(Collected data entries)
::::::

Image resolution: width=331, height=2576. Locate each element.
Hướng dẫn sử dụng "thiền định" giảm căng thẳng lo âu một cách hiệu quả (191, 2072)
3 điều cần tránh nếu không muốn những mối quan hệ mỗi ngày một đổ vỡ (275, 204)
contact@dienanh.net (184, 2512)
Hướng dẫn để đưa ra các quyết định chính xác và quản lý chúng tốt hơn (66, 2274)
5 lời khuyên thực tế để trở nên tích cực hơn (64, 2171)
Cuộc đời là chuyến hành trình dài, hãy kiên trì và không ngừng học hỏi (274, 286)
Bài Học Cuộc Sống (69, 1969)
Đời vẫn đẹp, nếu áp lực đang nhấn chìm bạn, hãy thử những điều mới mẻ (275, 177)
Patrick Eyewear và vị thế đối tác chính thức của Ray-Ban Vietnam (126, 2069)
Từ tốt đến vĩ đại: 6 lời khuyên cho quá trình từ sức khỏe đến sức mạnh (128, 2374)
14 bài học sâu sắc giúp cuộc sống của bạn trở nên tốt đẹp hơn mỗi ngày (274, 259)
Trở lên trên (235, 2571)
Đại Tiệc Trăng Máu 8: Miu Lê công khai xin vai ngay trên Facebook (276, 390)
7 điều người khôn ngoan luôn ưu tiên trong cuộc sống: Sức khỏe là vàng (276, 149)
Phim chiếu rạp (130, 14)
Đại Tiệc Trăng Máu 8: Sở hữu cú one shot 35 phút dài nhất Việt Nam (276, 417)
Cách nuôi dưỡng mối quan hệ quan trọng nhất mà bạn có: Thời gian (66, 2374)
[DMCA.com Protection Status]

::::::

**Task requirements:**
The data must be given again in full. Keep every line identical.

**Written reply:**
Image resolution: width=331, height=2576. Locate each element.
Hướng dẫn sử dụng "thiền định" giảm căng thẳng lo âu một cách hiệu quả (191, 2072)
3 điều cần tránh nếu không muốn những mối quan hệ mỗi ngày một đổ vỡ (275, 204)
contact@dienanh.net (184, 2512)
Hướng dẫn để đưa ra các quyết định chính xác và quản lý chúng tốt hơn (66, 2274)
5 lời khuyên thực tế để trở nên tích cực hơn (64, 2171)
Cuộc đời là chuyến hành trình dài, hãy kiên trì và không ngừng học hỏi (274, 286)
Bài Học Cuộc Sống (69, 1969)
Đời vẫn đẹp, nếu áp lực đang nhấn chìm bạn, hãy thử những điều mới mẻ (275, 177)
Patrick Eyewear và vị thế đối tác chính thức của Ray-Ban Vietnam (126, 2069)
Từ tốt đến vĩ đại: 6 lời khuyên cho quá trình từ sức khỏe đến sức mạnh (128, 2374)
14 bài học sâu sắc giúp cuộc sống của bạn trở nên tốt đẹp hơn mỗi ngày (274, 259)
Trở lên trên (235, 2571)
Đại Tiệc Trăng Máu 8: Miu Lê công khai xin vai ngay trên Facebook (276, 390)
7 điều người khôn ngoan luôn ưu tiên trong cuộc sống: Sức khỏe là vàng (276, 149)
Phim chiếu rạp (130, 14)
Đại Tiệc Trăng Máu 8: Sở hữu cú one shot 35 phút dài nhất Việt Nam (276, 417)
Cách nuôi dưỡng mối quan hệ quan trọng nhất mà bạn có: Thời gian (66, 2374)
[DMCA.com Protection Status]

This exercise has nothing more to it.